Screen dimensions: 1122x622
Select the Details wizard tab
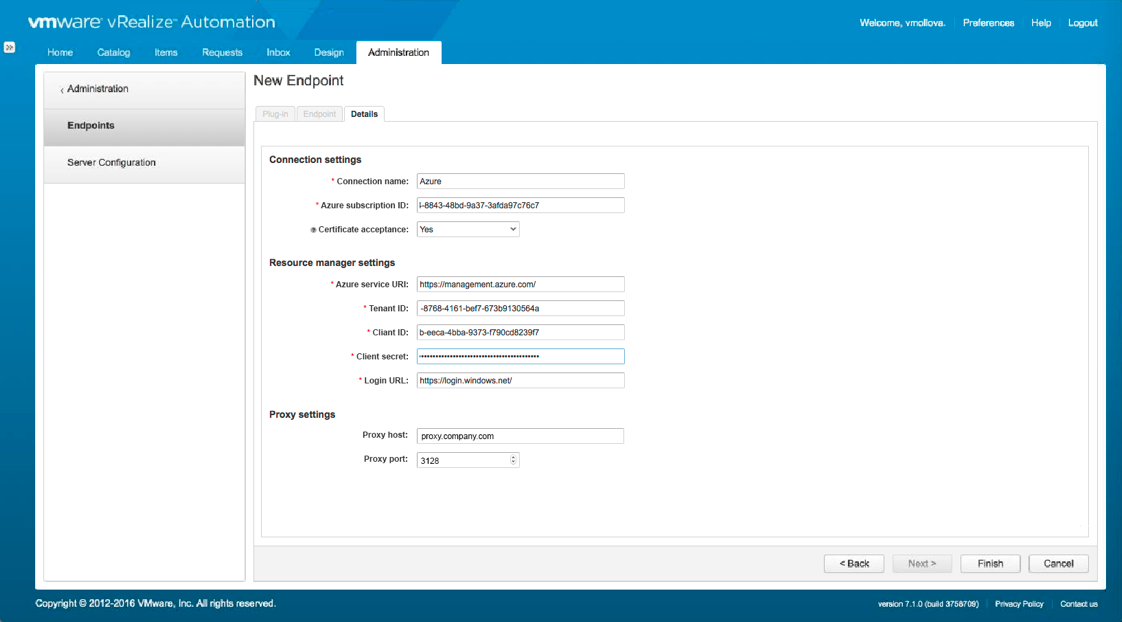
==
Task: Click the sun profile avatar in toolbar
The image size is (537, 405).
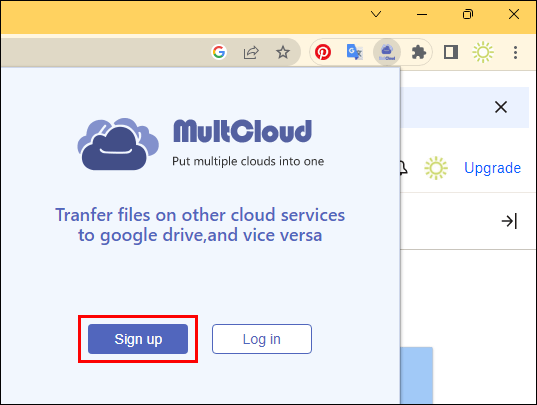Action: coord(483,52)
==
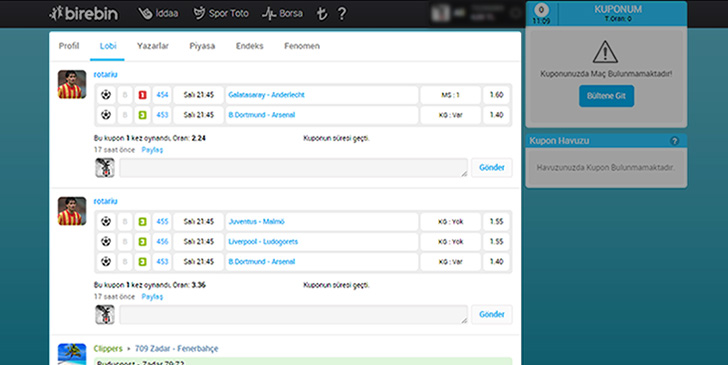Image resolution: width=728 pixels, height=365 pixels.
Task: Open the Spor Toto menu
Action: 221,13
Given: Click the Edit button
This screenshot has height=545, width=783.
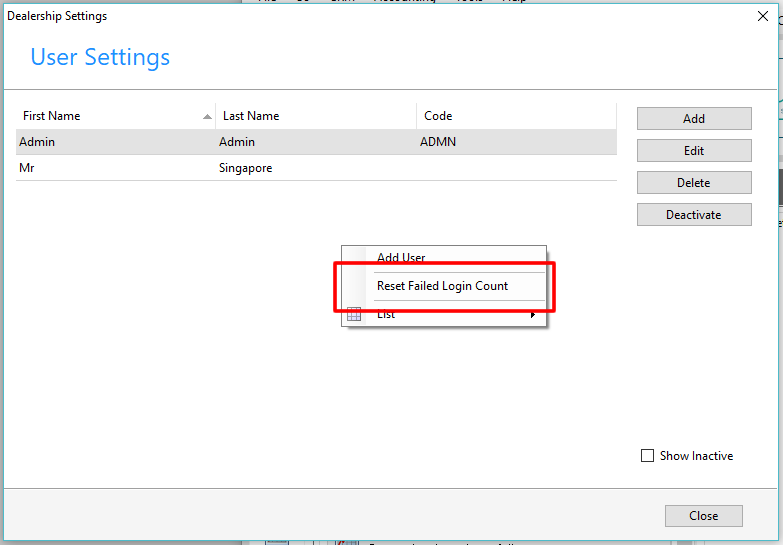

**Required work:** Which lines of the data include the string "Click"? Copy each of them.

**The answer:**
Task: Click the sun profile avatar in toolbar
Given: Click the Edit button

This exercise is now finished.